A key capability of robots is to servo their end-effector into a desired configuration with the environment. Classically, this is achieved via offline planning and open-loop execution of planned trajectories. Obviously, this approach fails in the presence of uncertainties, e.g. inaccurate kinematic models, environment perception errors, or unmodeled environment dynamics. To overcome these limitations, visual and tactile servoing approaches have been proposed [1, 2, 3], which close the control loop via visual or tactile feedback.
Traditionally, visual and tactile features were manually designed. Within this thesis, you should implement and evaluate modern deep-learning based approaches to learn suitable features. Methodologically, various options are available:

  • Via self-supervised learning, local interaction Jacobians could be learned. A key research question is to find a suitable feature representation, which is robust, task-specific, interpretable, and ideally linear w.r.t. control.
  • Many recent approaches use Deep Reinforcement Learning (DRL) to learn a policy in an end-to-end fashion. While quite successful, these methods are very data-hungry and do not generalize.
  • Alternatively, RL could be used to efficiently explore the feature-action manifold, which is learned via local linear models in an efficient fashion [4]. The reward function should focus on controllability/predictability of action outcomes, while exploration should ensure coverage of the manifold.
References
  1. F. Chaumette, S. Hutchinson, and P. Corke, “Visual Servoing,” in Handbook of Robotics, 2nd ed., Springer, 2016.

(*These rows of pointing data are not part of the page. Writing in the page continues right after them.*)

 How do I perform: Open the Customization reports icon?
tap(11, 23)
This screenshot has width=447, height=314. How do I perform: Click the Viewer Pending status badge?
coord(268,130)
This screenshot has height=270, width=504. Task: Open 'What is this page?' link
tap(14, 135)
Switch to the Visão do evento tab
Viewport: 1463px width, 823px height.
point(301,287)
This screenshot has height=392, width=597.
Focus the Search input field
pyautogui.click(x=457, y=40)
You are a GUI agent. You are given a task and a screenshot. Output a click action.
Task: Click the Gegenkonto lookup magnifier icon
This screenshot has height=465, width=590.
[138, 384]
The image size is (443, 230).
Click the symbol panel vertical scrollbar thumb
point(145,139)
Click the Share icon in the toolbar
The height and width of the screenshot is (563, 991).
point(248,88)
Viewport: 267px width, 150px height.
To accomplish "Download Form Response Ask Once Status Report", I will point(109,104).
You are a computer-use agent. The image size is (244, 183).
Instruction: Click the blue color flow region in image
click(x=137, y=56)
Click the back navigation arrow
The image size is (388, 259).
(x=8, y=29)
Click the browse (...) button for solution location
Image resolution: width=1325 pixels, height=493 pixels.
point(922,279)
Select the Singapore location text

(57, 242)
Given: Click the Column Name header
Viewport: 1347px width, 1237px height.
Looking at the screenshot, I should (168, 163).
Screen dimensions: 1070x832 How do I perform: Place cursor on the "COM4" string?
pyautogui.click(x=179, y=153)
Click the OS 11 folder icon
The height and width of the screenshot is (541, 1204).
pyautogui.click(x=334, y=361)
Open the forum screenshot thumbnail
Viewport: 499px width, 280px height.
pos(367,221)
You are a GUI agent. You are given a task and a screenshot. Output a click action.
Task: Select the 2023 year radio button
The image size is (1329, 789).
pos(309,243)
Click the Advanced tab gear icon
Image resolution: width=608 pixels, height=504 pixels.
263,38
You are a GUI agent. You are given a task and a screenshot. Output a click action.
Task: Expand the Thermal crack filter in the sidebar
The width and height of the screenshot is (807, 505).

  2. R. Haschke, “Grasping and manipulation of unknown objects based on visual and tactile feedback,” in Motion and Operation Planning of Robotic Systems, ser. Mechanisms and Machine Science. Springer, 2015.
  3. Q. Li, R. Haschke, and H. Ritter, “A visuo-tactile control framework for manipulation and exploration of unknown objects,” in International Conference on Humanoid Robots, 2015.
  4. M. Garibbo, C. Ludwig, N. Lepora, and L. Aitchison. What deep reinforcement learning tells us about human motor learning and vice-versa.